Premier échange de vues avec le nouveau ministre du Travail

Vers un nouveau départ pour le dialogue social au Luxembourg ?

Dans le cadre d’un premier échange de vues portant sur les principaux dossiers d’actualité sociale et du travail, une délégation de l’Union des syndicats OGBL-LCGB, menée par ses coprésidents Nora Back et Patrick Dury, a rencontré le 7 janvier 2026 le nouveau ministre du Travail, Marc Spautz.

Après deux années marquées par un conflit social d’ampleur, déclenché notamment par des attaques injustifiées contre les conventions collectives, le droit de négociation des syndicats ainsi que la notion de représentativité syndicale, le dialogue social au Luxembourg a été durablement fragilisé. Dans ce contexte, la nomination de Marc Spautz au poste de ministre du Travail pourrait, dans un scénario constructif et optimiste, constituer une opportunité pour prendre un nouveau départ.

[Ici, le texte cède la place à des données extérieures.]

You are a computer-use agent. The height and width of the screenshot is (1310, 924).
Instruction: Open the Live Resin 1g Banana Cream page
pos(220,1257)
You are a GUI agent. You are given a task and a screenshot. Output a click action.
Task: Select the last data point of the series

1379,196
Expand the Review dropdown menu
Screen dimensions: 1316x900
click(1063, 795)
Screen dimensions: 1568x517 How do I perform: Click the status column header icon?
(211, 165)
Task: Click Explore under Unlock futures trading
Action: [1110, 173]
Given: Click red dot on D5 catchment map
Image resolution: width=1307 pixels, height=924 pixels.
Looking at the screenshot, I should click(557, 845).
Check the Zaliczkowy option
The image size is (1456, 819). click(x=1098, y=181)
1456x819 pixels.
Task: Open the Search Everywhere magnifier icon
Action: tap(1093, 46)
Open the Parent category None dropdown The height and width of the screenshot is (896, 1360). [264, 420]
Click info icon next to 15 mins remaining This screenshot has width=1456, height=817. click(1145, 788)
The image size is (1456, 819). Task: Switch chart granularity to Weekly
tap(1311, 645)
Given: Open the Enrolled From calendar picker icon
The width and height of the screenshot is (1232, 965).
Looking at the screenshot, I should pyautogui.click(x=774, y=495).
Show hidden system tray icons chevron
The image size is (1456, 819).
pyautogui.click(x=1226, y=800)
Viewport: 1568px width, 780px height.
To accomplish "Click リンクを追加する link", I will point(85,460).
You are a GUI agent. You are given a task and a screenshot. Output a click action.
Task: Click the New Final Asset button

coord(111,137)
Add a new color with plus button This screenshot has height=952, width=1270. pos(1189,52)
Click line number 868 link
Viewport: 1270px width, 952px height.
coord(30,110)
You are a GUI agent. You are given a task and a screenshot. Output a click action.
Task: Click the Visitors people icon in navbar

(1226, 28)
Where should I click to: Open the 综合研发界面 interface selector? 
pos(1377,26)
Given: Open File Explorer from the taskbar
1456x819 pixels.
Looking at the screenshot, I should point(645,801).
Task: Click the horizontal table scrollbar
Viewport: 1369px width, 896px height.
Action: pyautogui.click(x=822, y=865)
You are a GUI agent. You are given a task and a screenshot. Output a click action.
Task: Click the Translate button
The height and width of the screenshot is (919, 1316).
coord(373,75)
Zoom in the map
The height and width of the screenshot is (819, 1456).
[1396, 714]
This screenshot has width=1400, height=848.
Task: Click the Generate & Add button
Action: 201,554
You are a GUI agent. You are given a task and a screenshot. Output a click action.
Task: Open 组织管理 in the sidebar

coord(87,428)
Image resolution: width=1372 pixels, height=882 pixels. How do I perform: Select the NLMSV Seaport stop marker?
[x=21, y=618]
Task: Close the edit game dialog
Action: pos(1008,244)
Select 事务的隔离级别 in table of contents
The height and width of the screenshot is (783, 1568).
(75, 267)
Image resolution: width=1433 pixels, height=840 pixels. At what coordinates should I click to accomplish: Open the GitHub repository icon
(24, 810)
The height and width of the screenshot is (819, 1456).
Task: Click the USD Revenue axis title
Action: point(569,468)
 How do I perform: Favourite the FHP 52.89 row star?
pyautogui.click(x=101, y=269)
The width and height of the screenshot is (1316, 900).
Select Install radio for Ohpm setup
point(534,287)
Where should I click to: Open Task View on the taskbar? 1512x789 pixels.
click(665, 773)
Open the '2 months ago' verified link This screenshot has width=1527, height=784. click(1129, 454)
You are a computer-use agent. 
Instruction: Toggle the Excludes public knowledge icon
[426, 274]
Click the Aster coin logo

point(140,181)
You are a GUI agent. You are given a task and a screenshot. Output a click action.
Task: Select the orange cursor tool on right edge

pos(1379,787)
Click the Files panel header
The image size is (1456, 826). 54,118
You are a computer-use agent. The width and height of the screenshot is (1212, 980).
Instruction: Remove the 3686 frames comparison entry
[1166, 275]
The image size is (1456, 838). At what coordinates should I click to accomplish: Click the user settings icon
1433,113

Lors de la rencontre avec le ministre, de nombreux dossiers importants ont été abordés, dont notamment :

  • l’organisation du temps de travail ;
  • la directive européenne relative aux salaires minimaux adéquats dans l’UE et le plan d’action visant à atteindre un taux de couverture de conventions collectives d’au moins 80% — objectif que l’Union des syndicats OGBL-LCGB considère comme central pour le renforcement du modèle social ;
  • la transposition de la directive européenne sur le travail de plateforme, où le Luxembourg accuse un retard préoccupant ;
  • la nécessité d’une réforme de la législation relative aux plans de maintien dans l’emploi et aux plans sociaux, afin de mieux protéger les salariés concernés.

Par ailleurs, plusieurs dossiers d’entreprises, en particulier celui d’ArcelorMittal Luxembourg et le dossier Liberty Steel ont été évoqués, de même que l’état général du dialogue social, l’avenir du Comité permanent du travail et de l’emploi (CPTE), ainsi que les élections sociales.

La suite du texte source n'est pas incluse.